Одна из его бровей изгибается, и уголок его губ приподнимается вверх.
— Конечно. Как часть терапии.
— Точно.
— Тогда мы понимаем друг друга? — он смеется и кладет ладонь на мою ногу, прежде чем встать, и затем направляется к двери. — Может я смог бы организовать для тебя другую комнату, если ты хочешь. Настоящую комнату, с кроватью и шкафом.
И всё, что я могу ответить на его слова это: «Спасибо тебе», потому что я застряла тут. Навсегда. Потому что я боюсь, что больше не в силах сопротивляться или же бороться.

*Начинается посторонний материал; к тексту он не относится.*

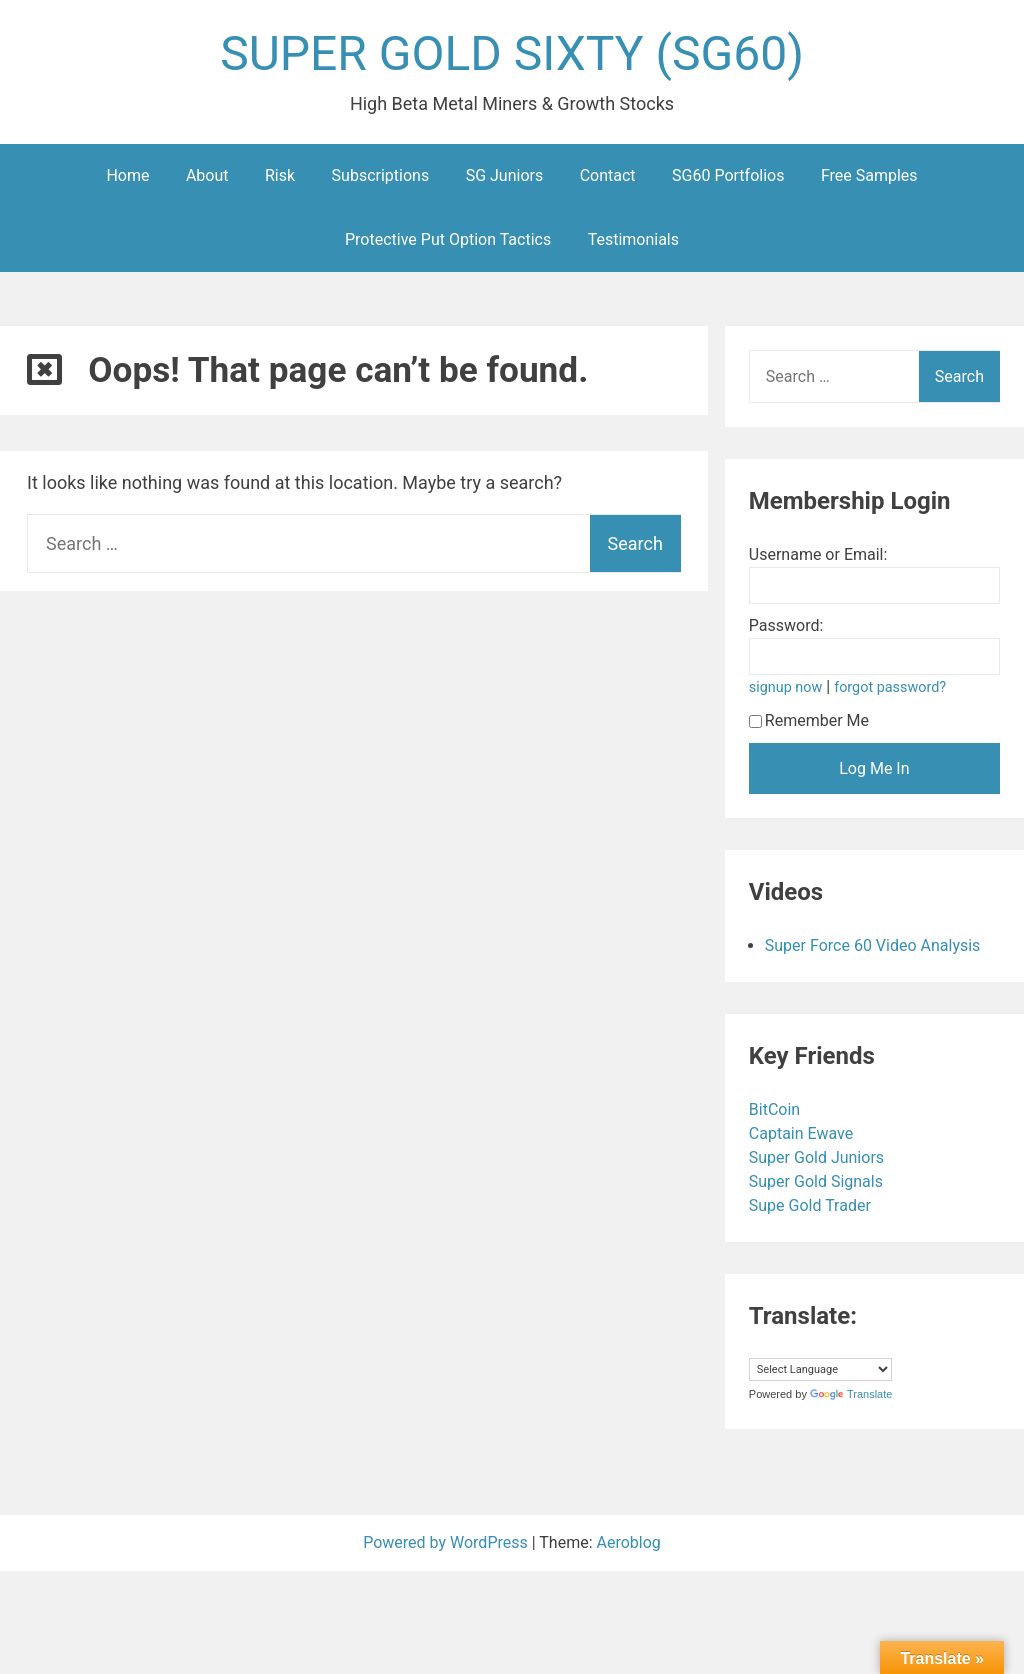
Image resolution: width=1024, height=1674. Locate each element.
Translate (851, 1394)
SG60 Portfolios (728, 175)
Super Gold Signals (818, 1181)
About (207, 175)
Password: (786, 625)
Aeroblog (629, 1542)
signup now (786, 687)
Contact (608, 175)
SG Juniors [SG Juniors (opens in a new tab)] (505, 175)
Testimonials (633, 239)
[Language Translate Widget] (820, 1369)
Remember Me (809, 720)
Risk (280, 175)
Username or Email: (818, 554)
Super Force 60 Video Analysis (873, 945)
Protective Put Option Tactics (448, 239)
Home (127, 175)
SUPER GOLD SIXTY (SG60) (512, 53)
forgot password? (890, 687)
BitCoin (776, 1109)
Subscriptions (381, 175)
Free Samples (869, 175)
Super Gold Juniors (818, 1157)
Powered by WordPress (447, 1542)
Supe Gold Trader (812, 1205)
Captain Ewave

Замок издаёт щелчок, и я открываю ежедневник на первой странице. Лист совершенно чистый. Нет никакой нумерации страницы. Я просто пялюсь на лист, и знаете, что забавно, что впервые с того момента, как я нахожусь здесь, я ощущаю неограниченную свободу. Я могу писать всё, что мне заблагорассудиться. Я могу свободно затеряться в мире своих фантазий. Теперь я могу не лишиться рассудка, потому что смогу убегать от реальности таким способом. Возможно, именно это чувствовал Сервантес, когда был в заточении, возможно, похожие мысли натолкнули его на написание первых строк о Дон Кихоте (прим. Мигель де Сервантес — Всемирно известный испанский писатель. Известен как автор одного из величайших произведений мировой литературы — романа «Хитроумный идальго Дон Кихот Ламанский». Сервантес 5 лет провёл в алжирском плену, четырежды пытался бежать и лишь чудом не был казнён. В плену часто подвергался различным мучениям). Взяв ручку в руки, я даже не думаю. Я просто отпускаю себя и пишу.
Когда я разговариваю сама с собой, то всегда боюсь того, что могу сойти с ума, но когда я пишу для себя — во мне тлеет надежда, что возможно, кто-нибудь прочтёт эти безмолвные слова.

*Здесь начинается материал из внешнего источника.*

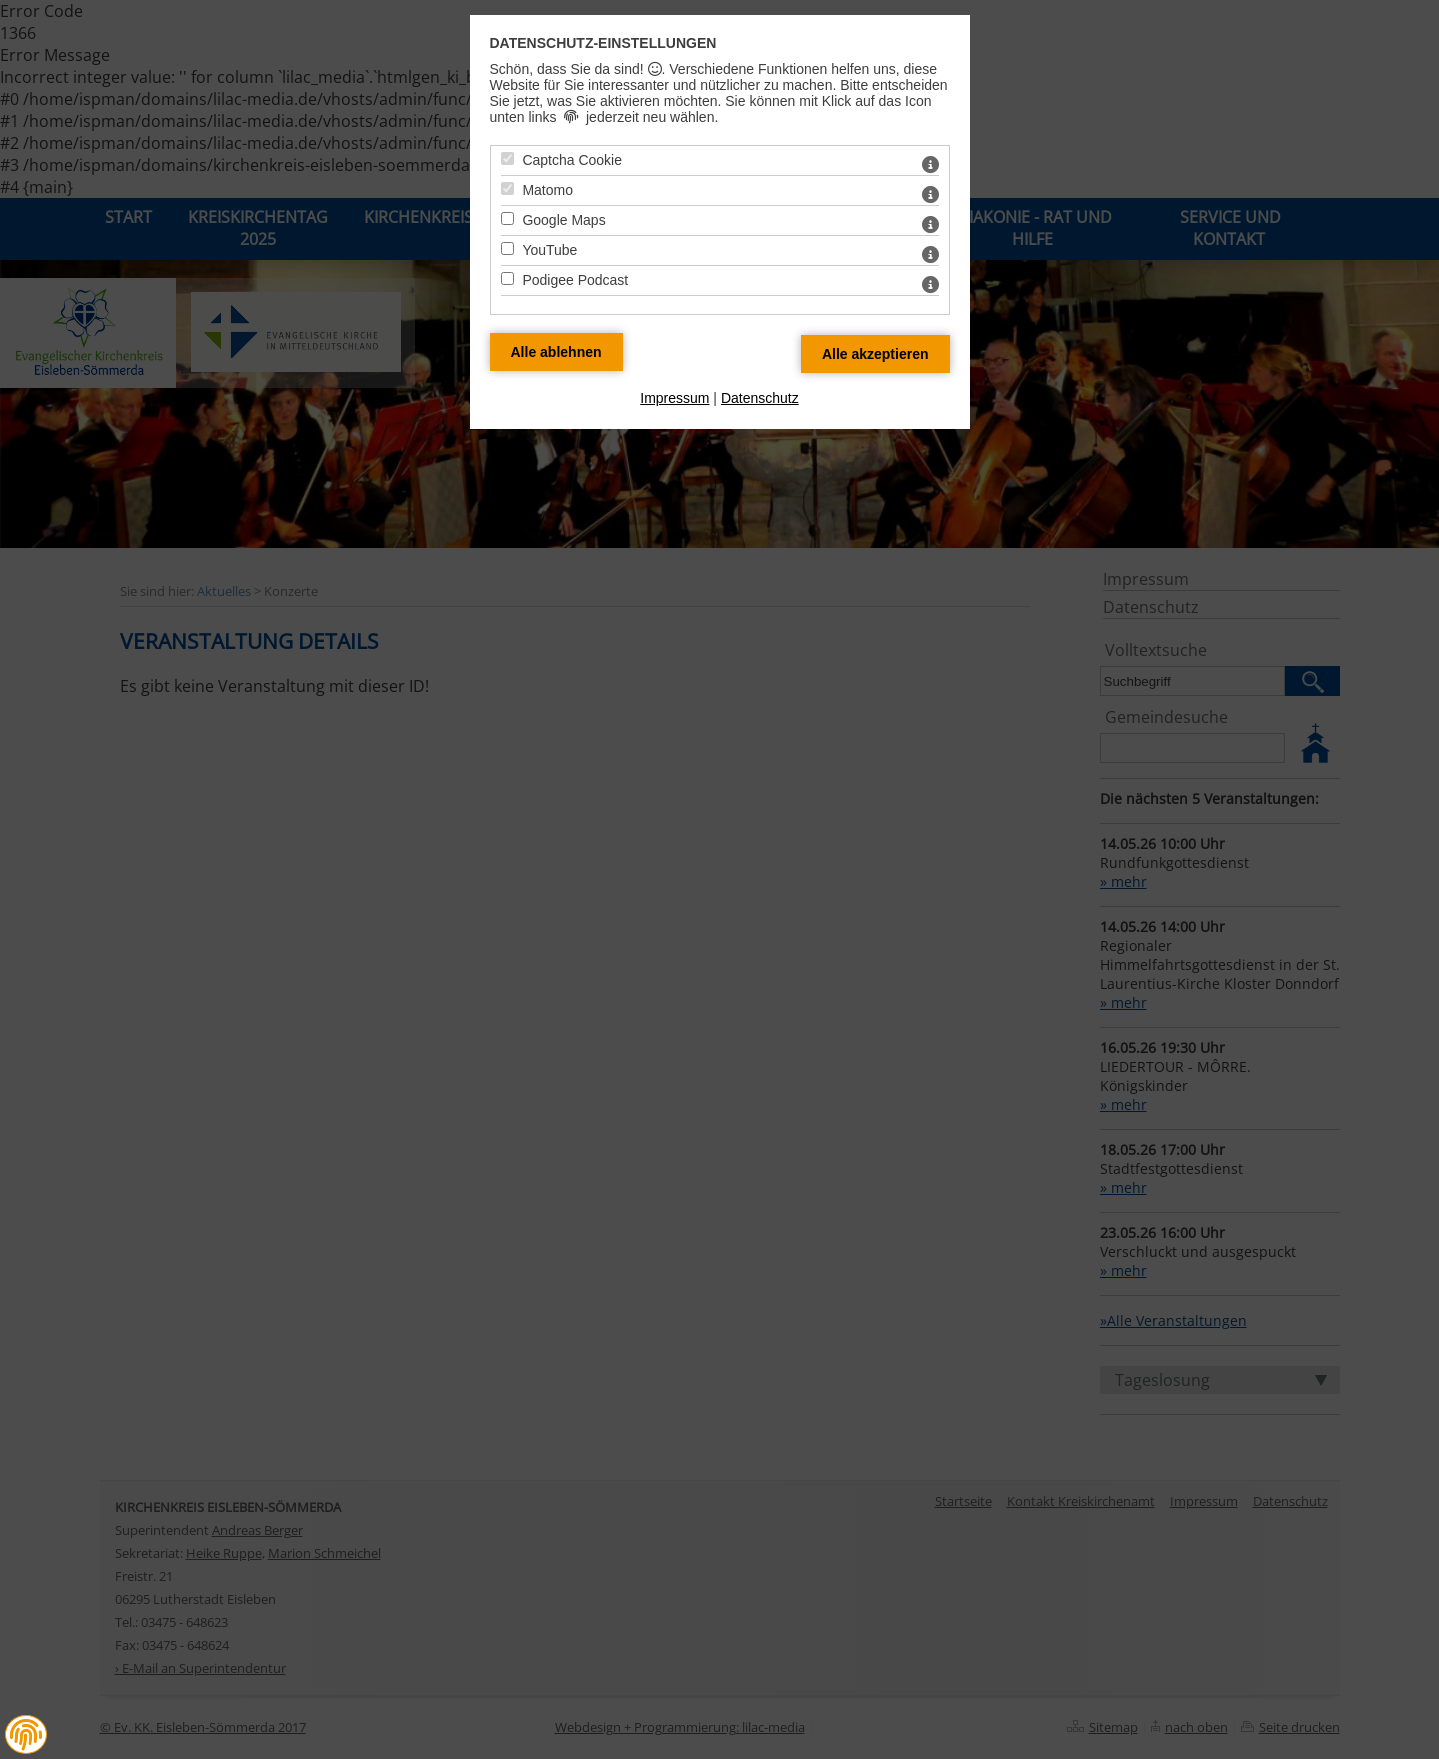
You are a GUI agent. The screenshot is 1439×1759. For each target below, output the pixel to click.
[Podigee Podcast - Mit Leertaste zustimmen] (507, 278)
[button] (26, 1735)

«Я — Ава Донован: пленница, заложница. Такой меня могут вспомнить, потому что для остального мира меня больше не существует. Я существую только здесь. С ним, и иногда я чувствую, когда он смотрит на меня, что ему под силу любить меня так, как никто и никогда не мог. И меня это устраивает. Возможно, вы можете подумать, что я сумасшедшая, но мне кажется, я просто нашла место, которому всецело принадлежу».

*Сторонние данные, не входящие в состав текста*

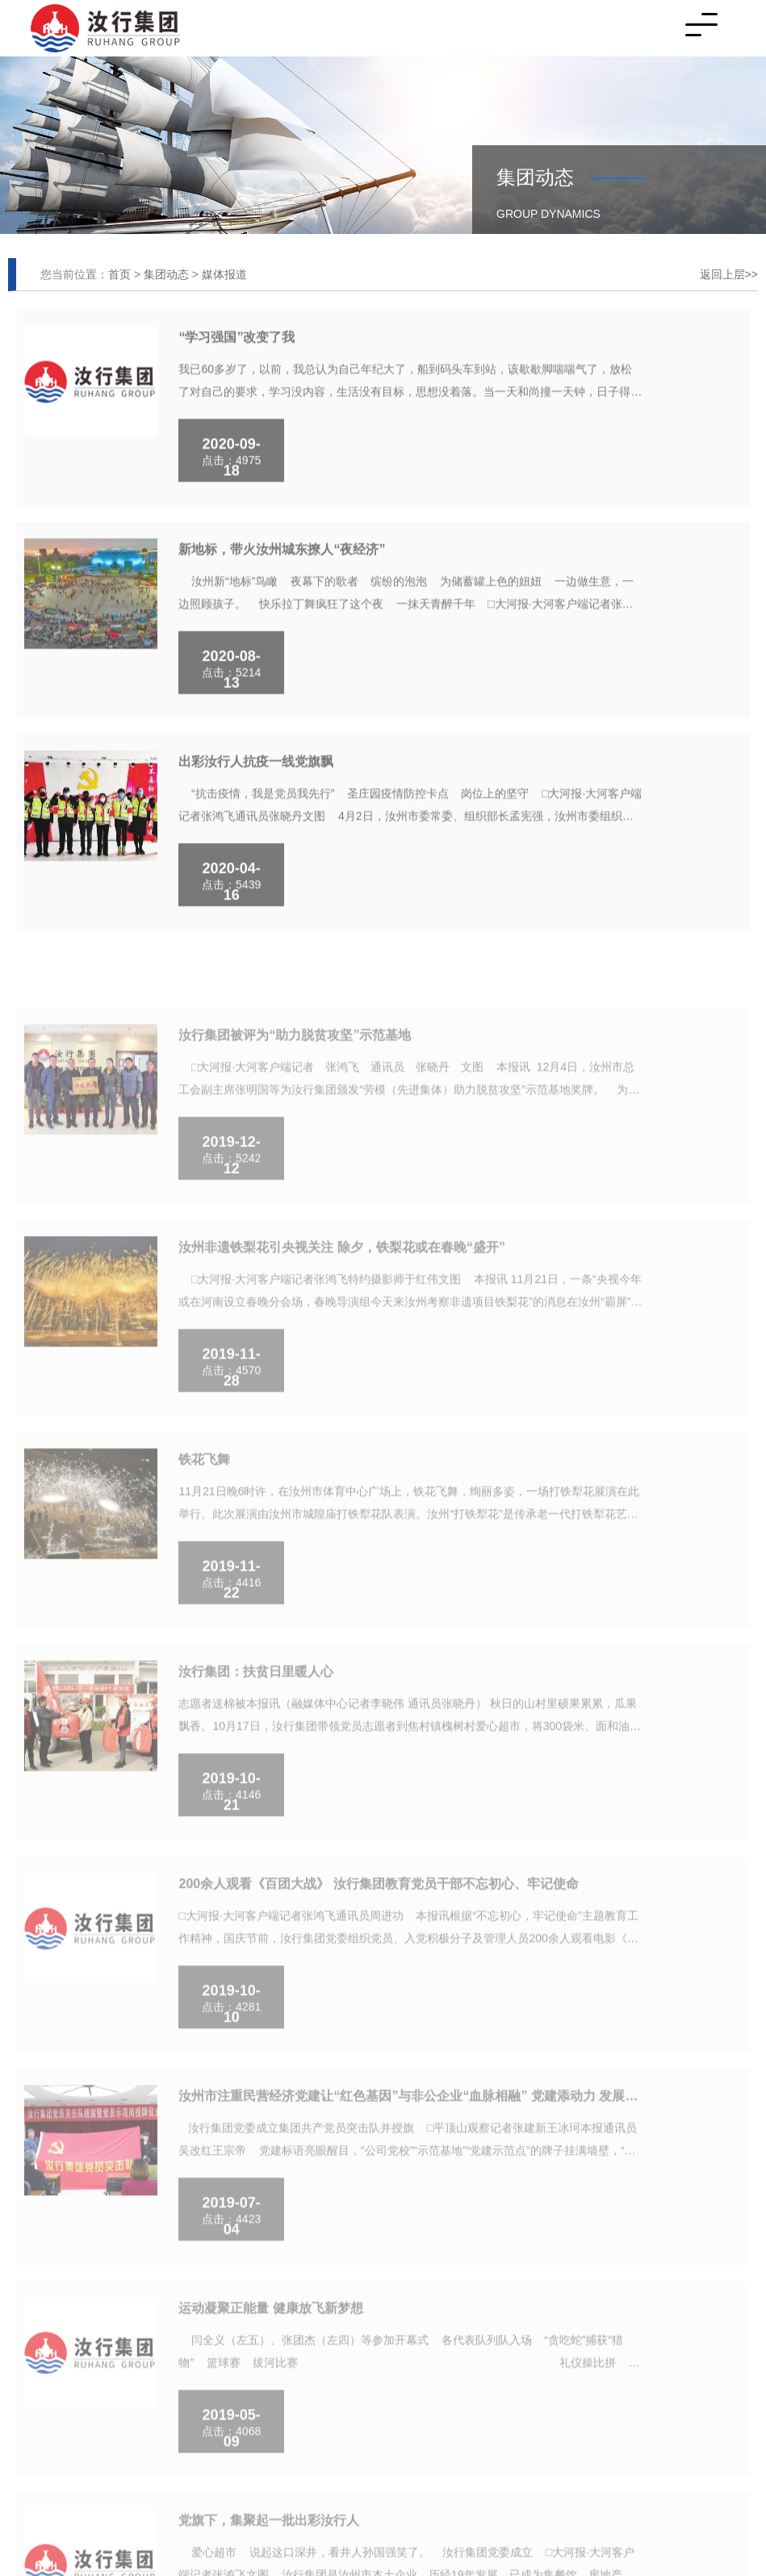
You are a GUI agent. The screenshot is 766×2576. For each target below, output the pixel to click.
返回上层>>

Я прекращаю писать, мурашки покрывают мои руки, когда я перечитываю написанное. Писательское мастерство — это искусство, настоящее искусство, которое приходит к нам с вдохновением, что заставляет меня задумываться насколько сумасшедшую и извращенную жизнь вели мои любимые писатели. Естественно, в каждом ужасном рассказе виднеются частички их самих. Возможно, пишет само подсознание, вообще являются ли люди писателями? Больше похоже, что за них говорит их страх, ярость и боль, я жажду верить, что именно эмоции заставляют изливать авторов слова на бумагу.